FOUR
FOUR
EOGHAN
A WEEK LATER
She stretched when Charlie finally stopped pulling and decided to piss against the statue in the small park opposite our building, twisting her waist slightly as if her back were aching.
Half my focus on her, I checked our surroundings, squinting around the high-rises in search of sights glinting in the light.
“Want a massage when we get in?” I asked her quietly.
“A nice one or a torture one?”
I hid my smirk. “Deep tissue isn’t torture.”
“It is,” she grumbled.
“That’s the only way to get the kinks out.”
Her nose curled. “I’d prefer a nice one.
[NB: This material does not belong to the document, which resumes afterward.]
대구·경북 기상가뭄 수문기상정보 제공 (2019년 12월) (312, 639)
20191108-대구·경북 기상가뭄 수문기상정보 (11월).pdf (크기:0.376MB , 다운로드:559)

With a happy ending?”
“You always get a happy ending,” I pointed out.
Her smile lit up her eyes. “I’m living the fairytale life, aren’t I?”
When I snorted out a laugh, she stepped away from Charlie’s public urinal and slipped her hand into mine.
“See any snipers?”
“No. You’re safe.”
Nessa hummed and said, “I always am when I’m with you.”
For some reason, her words rankled and had me thinking about this morning. About the nightmare that had woken me up.
I didn’t know where the words came from, but I blurted out, “You know if I was a danger to you, I’d leave, don’t you?”
She tensed. “What?”
Not letting me answer, she grabbed the lapels of my coat and tugged on them until I was no longer scanning the buildings but looking down at her again. “Say that with your eyes looking into mine.”
I didn’t bother blinking, just said, “I won’t be like my father, Inessa. I won’t be the albatross around your neck.”
Her brow puckered. “Who said you would be? You’re nothing like your father.”
“Why? Because I let you out of the house?” I mocked.
“You let me go to school, Eoghan. Even though, every time I left the penthouse, I know it killed you to let me go. You did it anyway.”
I glanced back at the skyscrapers, not just because I had to keep scanning the perimeter, but because I didn’t want her to read my expression.
But she still tugged on my lapels.
“Are you going to stop me from starting up my business?”
“No,” I ground out. “Ma worked though. You forget that.”